_What needs to be done_: Return the full set of entries exactly. Omit none.
──────
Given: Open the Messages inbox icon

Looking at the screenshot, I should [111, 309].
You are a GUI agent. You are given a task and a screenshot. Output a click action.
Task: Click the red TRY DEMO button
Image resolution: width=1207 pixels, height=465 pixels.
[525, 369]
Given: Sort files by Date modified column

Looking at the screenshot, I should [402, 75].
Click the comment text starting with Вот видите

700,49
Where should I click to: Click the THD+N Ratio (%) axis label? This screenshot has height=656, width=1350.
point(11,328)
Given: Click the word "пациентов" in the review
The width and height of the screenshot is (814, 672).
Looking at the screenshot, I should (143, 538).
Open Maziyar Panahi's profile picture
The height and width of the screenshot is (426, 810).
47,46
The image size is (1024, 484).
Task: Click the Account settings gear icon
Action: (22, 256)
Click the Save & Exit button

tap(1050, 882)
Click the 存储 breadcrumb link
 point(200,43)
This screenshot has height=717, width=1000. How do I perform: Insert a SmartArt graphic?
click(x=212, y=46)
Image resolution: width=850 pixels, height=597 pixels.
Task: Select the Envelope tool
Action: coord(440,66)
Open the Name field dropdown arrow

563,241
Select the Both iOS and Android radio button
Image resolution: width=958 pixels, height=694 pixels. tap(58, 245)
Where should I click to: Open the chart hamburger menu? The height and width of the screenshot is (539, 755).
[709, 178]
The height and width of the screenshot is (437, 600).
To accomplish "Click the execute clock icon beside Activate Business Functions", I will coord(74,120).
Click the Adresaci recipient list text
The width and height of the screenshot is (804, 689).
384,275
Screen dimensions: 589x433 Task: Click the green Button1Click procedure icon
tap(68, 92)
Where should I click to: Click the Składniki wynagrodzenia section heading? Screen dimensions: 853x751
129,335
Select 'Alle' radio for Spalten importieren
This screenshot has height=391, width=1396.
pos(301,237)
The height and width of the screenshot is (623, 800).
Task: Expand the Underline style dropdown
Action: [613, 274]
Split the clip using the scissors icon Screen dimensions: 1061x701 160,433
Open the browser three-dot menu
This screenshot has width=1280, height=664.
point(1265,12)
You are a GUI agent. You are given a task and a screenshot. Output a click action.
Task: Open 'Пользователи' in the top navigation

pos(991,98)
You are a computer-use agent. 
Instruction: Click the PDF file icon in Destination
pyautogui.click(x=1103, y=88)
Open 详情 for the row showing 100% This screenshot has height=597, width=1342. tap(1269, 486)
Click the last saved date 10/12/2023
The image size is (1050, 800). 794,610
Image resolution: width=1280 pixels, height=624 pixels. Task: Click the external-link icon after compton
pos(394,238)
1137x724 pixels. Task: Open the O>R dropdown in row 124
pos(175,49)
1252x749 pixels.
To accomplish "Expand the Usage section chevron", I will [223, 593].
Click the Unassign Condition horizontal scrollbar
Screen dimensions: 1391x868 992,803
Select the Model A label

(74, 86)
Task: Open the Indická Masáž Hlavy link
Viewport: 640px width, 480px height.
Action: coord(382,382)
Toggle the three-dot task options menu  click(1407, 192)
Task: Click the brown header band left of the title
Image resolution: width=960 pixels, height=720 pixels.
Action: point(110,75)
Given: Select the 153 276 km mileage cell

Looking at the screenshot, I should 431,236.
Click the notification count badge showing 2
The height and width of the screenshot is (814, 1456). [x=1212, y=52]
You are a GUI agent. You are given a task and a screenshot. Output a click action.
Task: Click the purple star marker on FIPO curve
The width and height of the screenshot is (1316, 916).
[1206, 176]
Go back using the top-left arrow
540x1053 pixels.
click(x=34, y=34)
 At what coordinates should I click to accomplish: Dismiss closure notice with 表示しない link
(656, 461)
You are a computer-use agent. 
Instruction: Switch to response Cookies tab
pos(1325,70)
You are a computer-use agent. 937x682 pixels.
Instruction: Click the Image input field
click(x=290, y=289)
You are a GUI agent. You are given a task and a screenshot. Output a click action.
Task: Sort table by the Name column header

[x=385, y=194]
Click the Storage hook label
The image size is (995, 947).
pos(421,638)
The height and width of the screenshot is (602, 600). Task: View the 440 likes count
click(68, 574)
──────
_Finished exercise_:
Given: Open the Messages inbox icon

Looking at the screenshot, I should [111, 309].
You are a GUI agent. You are given a task and a screenshot. Output a click action.
Task: Click the red TRY DEMO button
Image resolution: width=1207 pixels, height=465 pixels.
[525, 369]
Given: Sort files by Date modified column

Looking at the screenshot, I should [402, 75].
Click the comment text starting with Вот видите

700,49
Where should I click to: Click the THD+N Ratio (%) axis label? This screenshot has height=656, width=1350.
point(11,328)
Given: Click the word "пациентов" in the review
The width and height of the screenshot is (814, 672).
Looking at the screenshot, I should (143, 538).
Open Maziyar Panahi's profile picture
The height and width of the screenshot is (426, 810).
47,46
The image size is (1024, 484).
Task: Click the Account settings gear icon
Action: (22, 256)
Click the Save & Exit button

tap(1050, 882)
Click the 存储 breadcrumb link
 point(200,43)
This screenshot has height=717, width=1000. How do I perform: Insert a SmartArt graphic?
click(x=212, y=46)
Image resolution: width=850 pixels, height=597 pixels.
Task: Select the Envelope tool
Action: coord(440,66)
Open the Name field dropdown arrow

563,241
Select the Both iOS and Android radio button
Image resolution: width=958 pixels, height=694 pixels. tap(58, 245)
Where should I click to: Open the chart hamburger menu? The height and width of the screenshot is (539, 755).
[709, 178]
The height and width of the screenshot is (437, 600).
To accomplish "Click the execute clock icon beside Activate Business Functions", I will coord(74,120).
Click the Adresaci recipient list text
The width and height of the screenshot is (804, 689).
384,275
Screen dimensions: 589x433 Task: Click the green Button1Click procedure icon
tap(68, 92)
Where should I click to: Click the Składniki wynagrodzenia section heading? Screen dimensions: 853x751
129,335
Select 'Alle' radio for Spalten importieren
This screenshot has height=391, width=1396.
pos(301,237)
The height and width of the screenshot is (623, 800).
Task: Expand the Underline style dropdown
Action: [613, 274]
Split the clip using the scissors icon Screen dimensions: 1061x701 160,433
Open the browser three-dot menu
This screenshot has width=1280, height=664.
point(1265,12)
You are a GUI agent. You are given a task and a screenshot. Output a click action.
Task: Open 'Пользователи' in the top navigation

pos(991,98)
You are a computer-use agent. 
Instruction: Click the PDF file icon in Destination
pyautogui.click(x=1103, y=88)
Open 详情 for the row showing 100% This screenshot has height=597, width=1342. tap(1269, 486)
Click the last saved date 10/12/2023
The image size is (1050, 800). 794,610
Image resolution: width=1280 pixels, height=624 pixels. Task: Click the external-link icon after compton
pos(394,238)
1137x724 pixels. Task: Open the O>R dropdown in row 124
pos(175,49)
1252x749 pixels.
To accomplish "Expand the Usage section chevron", I will [223, 593].
Click the Unassign Condition horizontal scrollbar
Screen dimensions: 1391x868 992,803
Select the Model A label

(74, 86)
Task: Open the Indická Masáž Hlavy link
Viewport: 640px width, 480px height.
Action: coord(382,382)
Toggle the three-dot task options menu  click(1407, 192)
Task: Click the brown header band left of the title
Image resolution: width=960 pixels, height=720 pixels.
Action: point(110,75)
Given: Select the 153 276 km mileage cell

Looking at the screenshot, I should 431,236.
Click the notification count badge showing 2
The height and width of the screenshot is (814, 1456). [x=1212, y=52]
You are a GUI agent. You are given a task and a screenshot. Output a click action.
Task: Click the purple star marker on FIPO curve
The width and height of the screenshot is (1316, 916).
[1206, 176]
Go back using the top-left arrow
540x1053 pixels.
click(x=34, y=34)
 At what coordinates should I click to accomplish: Dismiss closure notice with 表示しない link
(656, 461)
You are a computer-use agent. 
Instruction: Switch to response Cookies tab
pos(1325,70)
You are a computer-use agent. 937x682 pixels.
Instruction: Click the Image input field
click(x=290, y=289)
You are a GUI agent. You are given a task and a screenshot. Output a click action.
Task: Sort table by the Name column header

[x=385, y=194]
Click the Storage hook label
The image size is (995, 947).
pos(421,638)
The height and width of the screenshot is (602, 600). Task: View the 440 likes count
click(68, 574)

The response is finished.